Les 25 et 26 mai dernier, le Saint-Synode de l’Eglise orthodoxe de Grèce s’est réuni afin de discuter des corrections et des améliorations à apporter aux documents préparatoires au Saint et grand conseil panorthodoxe. Là aussi, des positions contraires se sont manifestées notamment sur des questions sacramentelles et les relations avec les autres Eglises chrétiennes, le monde catholique en particulier. Étant donné que les membres de l’Orthodoxie se considèrent comme les seuls gardiens de la foi, ils nient aux autres confessions chrétiennes la qualité même « d’Église », le Saint-Synode de la Grèce, préférait ainsi parler de « confession ou de communauté chrétienne ».

Et Moscou ? Kirill Ier de Moscou ne participe pas au concile, mais il a envoyé un observateur spécial et un message d’accueil adressé, non pas aux participants, mais à Bartholomée. Grand absent, Kirill explique sa défection : « l’Église russe a toujours été guidée par le principe de ne pas mépriser la voix des Eglises locales » (se référant aux critiques internes qui ont été soulevées après la publication du document de travail du Grand Conseil). Il ajoute : « Je crois que les intentions qui portent cette réunion en Crète sont bonnes, qu’elle être une étape importante vers la dissipation des controverses qui en sont dérivées ». Pour Moscou, par conséquent, point de Saint et grand concile, il s’agit d’une réunion préparatoire vers ce Saint et grand synode qui réunira toutes les églises autocéphales locales sans exception. Quand ? Nul ne le sait.

Les vraies raisons du « forfait » de l’Église russe, selon les observateurs, se trouvent sur plusieurs fronts. D’une part la situation en Ukraine où se trouvent trois Églises orthodoxes différentes : l’une sous la juridiction de Moscou, l’une sous celle de Kiev et une troisième indépendante. De toute évidence, le conflit politique entre l’Ukraine et la Russie (qui a abouti à une guerre) a aggravé les relations entre ces Églises et a rend pour le moins « embarrassante » toute rencontre de ces acteurs autour d’une même table.
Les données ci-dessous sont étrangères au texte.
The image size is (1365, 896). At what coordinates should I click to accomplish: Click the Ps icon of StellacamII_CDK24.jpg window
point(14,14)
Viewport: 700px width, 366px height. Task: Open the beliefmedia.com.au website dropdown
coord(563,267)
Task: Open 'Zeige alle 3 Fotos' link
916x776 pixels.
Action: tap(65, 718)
Ensuite, il y a la question de la primauté d’honneur que Moscou, désormais ouvertement, conteste au patriarcat de Constantinople, et ce sur un ton parfois rugueux. Si à partir du XVème siècle, Constantinople a perdu de sa force missionnaire, la Russie a quant à elle envoyée des missions en Amérique du Nord, mais aussi en Chine, au Japon et dans toute l’Asie…D’où cette remise en question : qui accorde l’autocéphalie ? Constantinople, c’est-à-dire l’Église mère de toutes les Églises, ou celle qui conduit effectivement la mission ?

Alexey Svetozarsky, professeur à l’Académie théologique de Moscou, ne lésine pas sur les mots et dans une interview avec l’agence russe Interfax, a même critiqué Bartholomée de « petit pape de l’Est ».
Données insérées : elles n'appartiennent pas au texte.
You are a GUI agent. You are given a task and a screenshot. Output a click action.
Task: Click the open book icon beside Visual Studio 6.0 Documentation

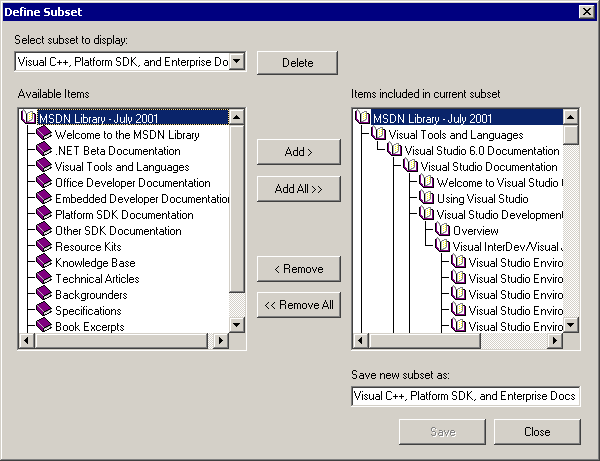point(394,151)
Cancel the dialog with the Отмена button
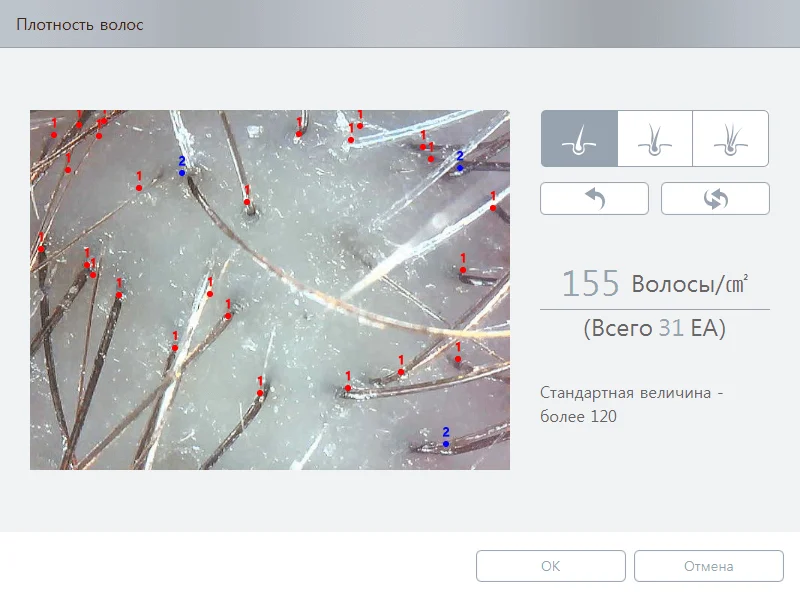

L’ouverture œcuménique de Bartholomée, «coupable» d’avoir participé à l’intronisation du pape de Rome, mais plus encore d’être allé le rencontrer en Terre Sainte et Lesbos, est vue comme un asservissement de l’Orthodoxie au Vatican.
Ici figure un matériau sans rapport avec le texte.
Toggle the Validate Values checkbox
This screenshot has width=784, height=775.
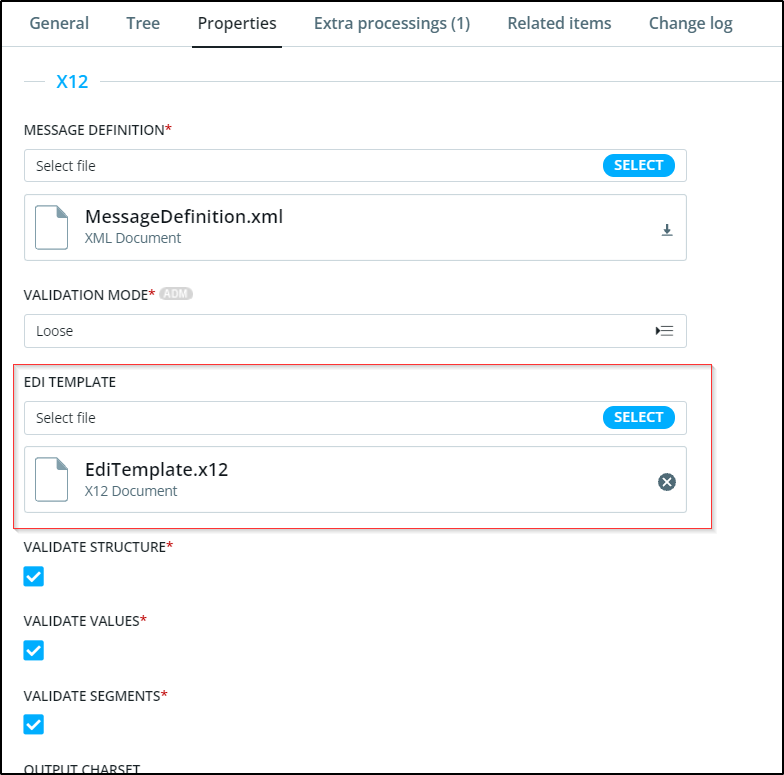click(34, 650)
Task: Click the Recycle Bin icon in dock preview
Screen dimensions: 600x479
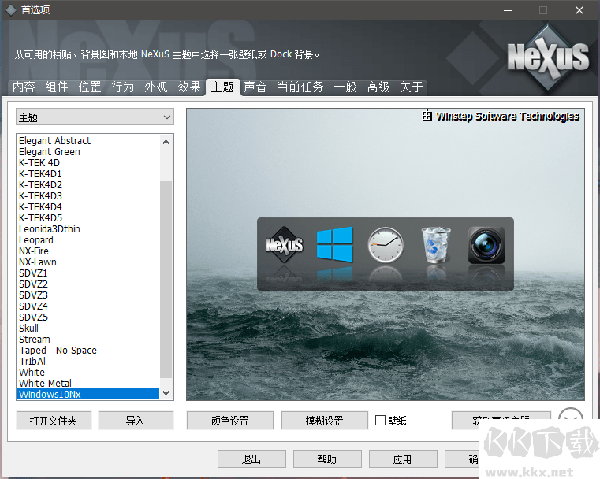Action: coord(436,244)
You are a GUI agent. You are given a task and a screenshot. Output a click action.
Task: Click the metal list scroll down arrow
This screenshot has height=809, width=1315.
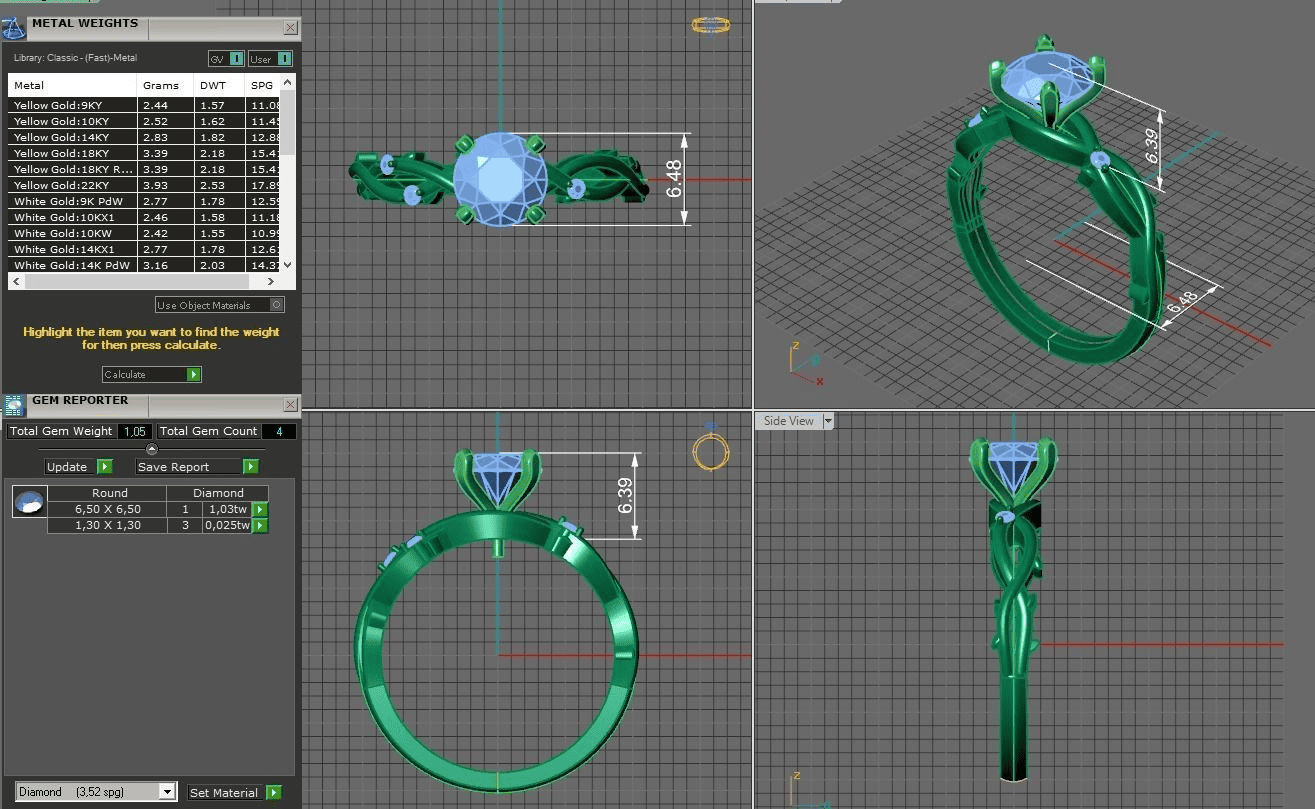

Le patriarcat de Constantinople n’a pas voulu accepter les demandes de suspension ou de report du présent Concile. Il a réitéré cependant que – de son point de vue – ce qui sera discuté et décidé, en vertu de tout ce qui a été partagé par les Églises jusqu’à la promulgation du Saint et grand concile, aura valeur juridique. Comme pour faire porter aux absents la responsabilité d’augmenter encore la division interne au sein de l’orthodoxie, qui semble avoir perdu une occasion historique.